Collecting and saving your own seeds

Collecting and saving your own seeds

Our grand-parents used to collect their own seeds from plants grown in the vegetable garden or flower beds. For a few years now, come spring, most people buy seeds in a store or garden center. Our grand-parents used to collect their own seeds from plants grown in the vegetable garden or flower beds. For a few years now, come spring, most people buy seeds in a store or garden center. 

Benefits of collecting seeds

Collecting your own seeds requires time, so why is doing it a good idea? Here are a few benefits to keep in mind:

  • It is possible to control quality by collecting seeds from the plants you like. You can then control vigour, colour, shape, etc.;
  • Save money;
  • The seeds collected will be adapted to you region. Parent plants pass on their genetics, such as the nature of the soil where they have grown, the region's climate, how they coped with diseases, etc. 

Collecting seeds

It is recommended to harvest seeds from several plants, to allow for genetic diversity. Here is how to collect seeds from your favourite vegetables, fruits and flowers.

Flowers

Seeds from flowers

You must let the flowers wilt on the plant so the seeds ripen. Then, it will be important to let the seeds at the center of the plant turn from green to brown. This means they are ready to be harvested. 

Vegetables/fruits

Seeds from tomatoes

When growing your vegetables, it is important to identify the seedplants that will be used solely to produce seeds for future harvests. It is recommended to keep them away from regular plants. You must let vegetables/fruits develop until they are fully mature. Then, when harvested, you can collect the seeds to dry them. Collect them about 15 days after harvest. 

Here are a few vegetables/fruits that are easy to grow as seedplants:

  • Cucumbers;
  • Tomatoes;
  • Peppers;
  • Eggplants;
  • Melons;
  • Squash.

In the case of beans and peas, collecting the seeds is simple. Just let the pods dry completely on the plant and collect the seeds inside. 

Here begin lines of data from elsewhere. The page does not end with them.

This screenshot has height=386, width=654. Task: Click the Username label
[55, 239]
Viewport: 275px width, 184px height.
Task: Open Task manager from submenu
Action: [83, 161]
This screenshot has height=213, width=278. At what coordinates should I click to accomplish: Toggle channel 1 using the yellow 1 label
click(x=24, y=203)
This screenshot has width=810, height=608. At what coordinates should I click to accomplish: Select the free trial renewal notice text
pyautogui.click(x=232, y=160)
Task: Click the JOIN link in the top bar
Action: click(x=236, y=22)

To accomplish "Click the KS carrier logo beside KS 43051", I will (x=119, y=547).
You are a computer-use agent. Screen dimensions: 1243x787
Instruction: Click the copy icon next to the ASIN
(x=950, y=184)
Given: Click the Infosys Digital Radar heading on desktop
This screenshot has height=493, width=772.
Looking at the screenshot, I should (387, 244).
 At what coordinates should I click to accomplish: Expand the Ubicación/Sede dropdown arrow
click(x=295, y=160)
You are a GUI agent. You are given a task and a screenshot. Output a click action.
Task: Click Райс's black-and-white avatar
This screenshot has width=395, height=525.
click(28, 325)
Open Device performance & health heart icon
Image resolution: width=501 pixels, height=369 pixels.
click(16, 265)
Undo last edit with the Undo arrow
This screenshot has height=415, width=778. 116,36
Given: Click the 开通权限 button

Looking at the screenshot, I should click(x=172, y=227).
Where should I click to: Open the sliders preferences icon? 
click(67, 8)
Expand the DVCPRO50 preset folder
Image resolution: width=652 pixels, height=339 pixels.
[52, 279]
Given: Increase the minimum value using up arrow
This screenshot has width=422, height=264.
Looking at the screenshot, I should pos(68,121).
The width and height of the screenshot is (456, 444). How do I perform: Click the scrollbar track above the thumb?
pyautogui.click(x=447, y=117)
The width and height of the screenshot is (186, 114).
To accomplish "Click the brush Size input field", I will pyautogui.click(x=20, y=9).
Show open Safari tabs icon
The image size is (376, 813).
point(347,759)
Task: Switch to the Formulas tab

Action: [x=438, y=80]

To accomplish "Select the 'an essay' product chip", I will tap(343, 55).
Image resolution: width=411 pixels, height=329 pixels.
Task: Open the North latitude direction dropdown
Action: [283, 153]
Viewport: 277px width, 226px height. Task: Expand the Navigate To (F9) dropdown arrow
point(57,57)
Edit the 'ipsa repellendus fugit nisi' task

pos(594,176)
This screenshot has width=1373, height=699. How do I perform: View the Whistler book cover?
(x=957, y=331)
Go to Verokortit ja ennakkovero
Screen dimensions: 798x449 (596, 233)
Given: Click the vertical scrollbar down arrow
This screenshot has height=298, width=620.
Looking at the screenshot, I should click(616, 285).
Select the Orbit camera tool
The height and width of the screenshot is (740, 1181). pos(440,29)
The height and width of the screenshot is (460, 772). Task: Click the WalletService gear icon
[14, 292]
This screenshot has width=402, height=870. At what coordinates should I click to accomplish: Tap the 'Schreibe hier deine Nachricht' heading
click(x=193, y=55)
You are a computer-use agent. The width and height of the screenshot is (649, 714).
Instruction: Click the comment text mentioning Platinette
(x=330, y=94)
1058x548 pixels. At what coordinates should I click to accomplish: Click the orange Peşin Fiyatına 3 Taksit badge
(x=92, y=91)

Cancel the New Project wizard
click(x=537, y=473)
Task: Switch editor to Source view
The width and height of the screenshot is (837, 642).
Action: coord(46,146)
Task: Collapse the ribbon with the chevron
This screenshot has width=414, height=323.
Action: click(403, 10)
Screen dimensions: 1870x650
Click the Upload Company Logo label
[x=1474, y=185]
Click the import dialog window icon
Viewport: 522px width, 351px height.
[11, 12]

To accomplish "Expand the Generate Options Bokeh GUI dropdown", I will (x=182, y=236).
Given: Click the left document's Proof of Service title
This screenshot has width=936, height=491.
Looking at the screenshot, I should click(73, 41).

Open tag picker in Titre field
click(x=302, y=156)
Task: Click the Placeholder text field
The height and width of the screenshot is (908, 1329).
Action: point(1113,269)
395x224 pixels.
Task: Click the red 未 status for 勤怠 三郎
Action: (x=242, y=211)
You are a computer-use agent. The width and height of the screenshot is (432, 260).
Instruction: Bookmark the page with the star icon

Several other vegetables/fruits must be harvested when they go to seed, and then flower. The seeds will ripen slowly and will be ready for harvest about 15 days later. Here are a few interesting options:

  • Lettuce;
  • Arugula;
  • Basil;
  • Parsley.

Saving seeds

When saving seeds, it is essential to prevent them from rotting. Start by cleaning them with a solution of water and a little vinegar. Let them dry in the open air in a dry, shady location, on a paper towel. Remove all impurities and place them in an envelope or paper bag. Finally, store them in a cool, well-aerated place, away from the light. Don't forget to identify the seeds.